Once the previous data that evidence the feminization of the lower category and the masculinization of the upper category have been established, the Chamber appreciates the existence of a discriminatory indication with a disproportionate adverse gender impact, which requires extreme caution in the administration of justice, integrating the gender perspective as a corrective analysis methodology of the concurrent gender asymmetries. The international, regional and internal regulations applicable to the case are systematized in the legal reasoning, highlighting the latest regulations on pay discrimination based on sex derived from jobs of equal value.
The literal definition contained in the company agreement establishes that: "multi-skilled laborer" is the one who is dedicated to the functions of collection or sweeping at the discretion of the manager, in night or day hours and for whose execution only the contribution of physical effort and attention is required"; and "laborer" is that "operator who is dedicated to specific and determined functions and for whose execution only the contribution of physical effort and attention is required, in daytime hours".
Finally, the differences and similarities between both categories are analyzed in order to determine if we are facing jobs of equal value paid differently and, in this case, discriminatory for the female laborers.
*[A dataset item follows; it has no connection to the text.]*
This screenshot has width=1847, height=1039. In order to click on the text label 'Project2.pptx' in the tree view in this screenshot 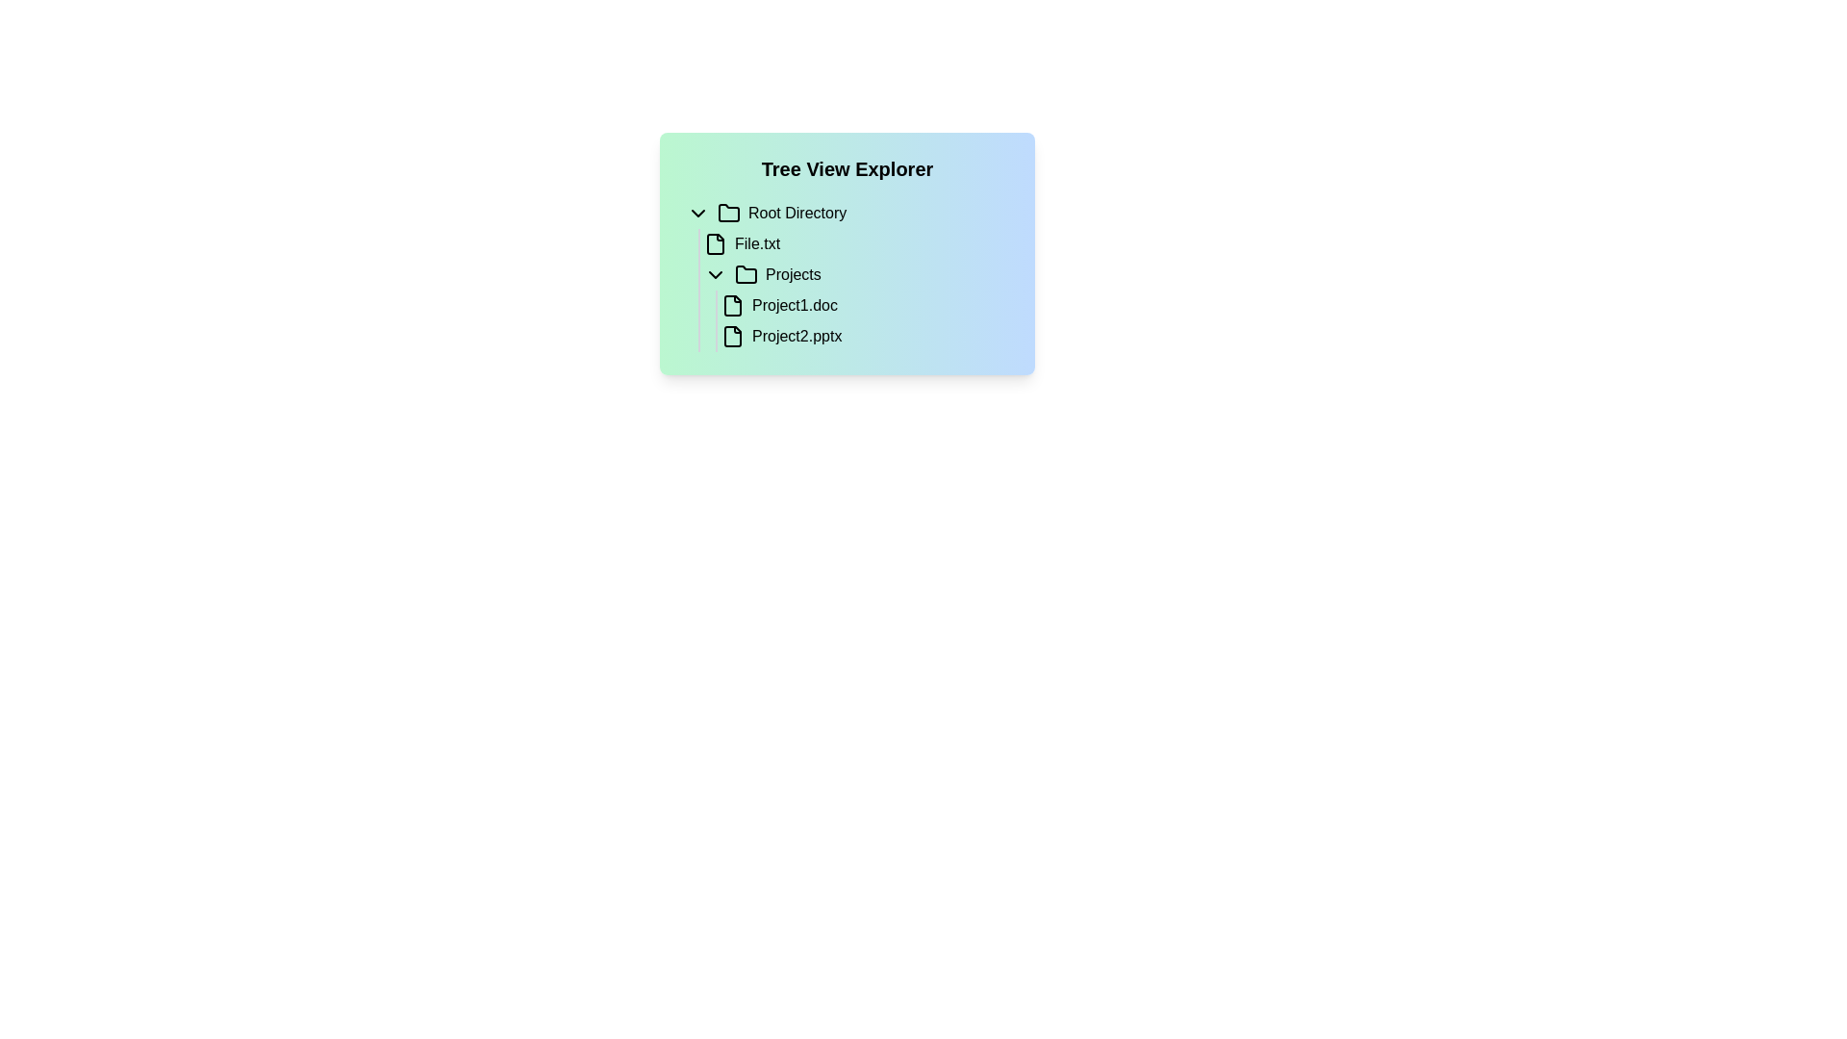, I will do `click(796, 336)`.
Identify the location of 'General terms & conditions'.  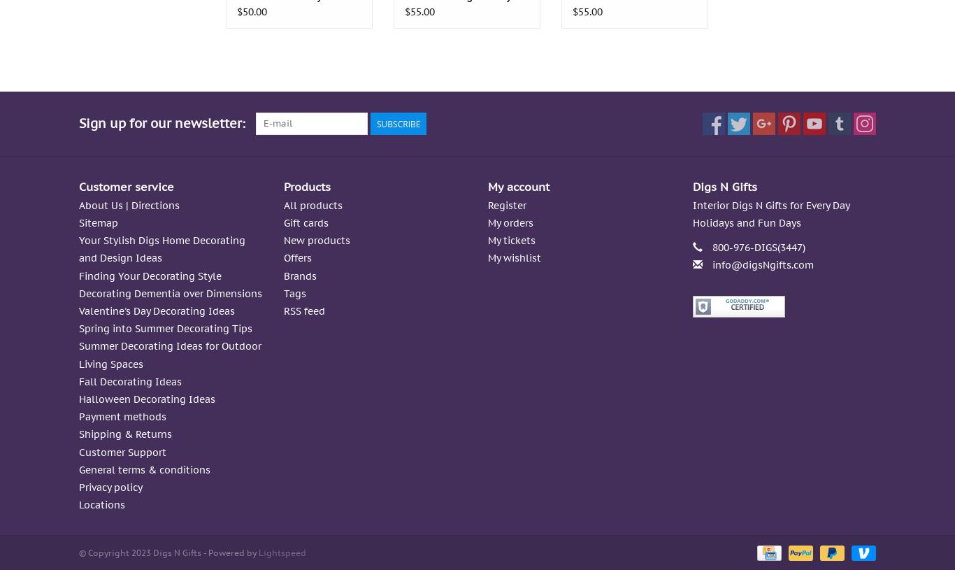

On this point, the Chamber reaches the conviction that we are indeed facing substantially identical jobs paid inequitably for the following reasons:
The first rests on the incontrovertible fact that the training, experience and skills required for the performance of both categories is identical: "contribution of physical effort and attention".
The second, in that both categories perform sweeping functions, and although the "multi-skilled laborer" also performs the function of "collecting junk", such task was not specified qualitatively or quantitatively in the trial, by the company, which was responsible for the burden of proof in the face of the discriminatory indications detected.
The third reason, and no less important, was the proven fact that the temporary leaves of the "multi-skilled laborers" were usually covered by "laborers", which evidences the great similarity of the work to be performed by both categories.
Finally, and with regard to the night work, invoked as a justifying element of the higher salary, it was immediately discarded as the daytime multi-skilled laborer is paid the same as the nighttime one, which makes it clear that we are not facing a night work in which this element is consubstantial.
Based on this, the Court declares the nullity of the lower category of "laborer" and condemns them to be paid as "multi-skilled laborers".
There is a long way to go to achieve real pay equality between women and men
This is one of the many practical examples that show the long way we have to go to achieve real pay equality between women and men, but, above all, it is a very visual example of the difficult task of detecting pay gaps.
The stereotypical pillars that support discrimination are so rooted in our perceptual fabric that we are not aware of the continuous adjustments of our thinking and, even when we become aware, we justify them, because, on many occasions, we agree with what they establish.
The culture of violence and discrimination based on gender is structural and systemic, cohabits in a naturalized way and goes unnoticed. Therefore, from the judicial field we must permanently suspect the legal system, which has its own gender, and certainly not the feminine one.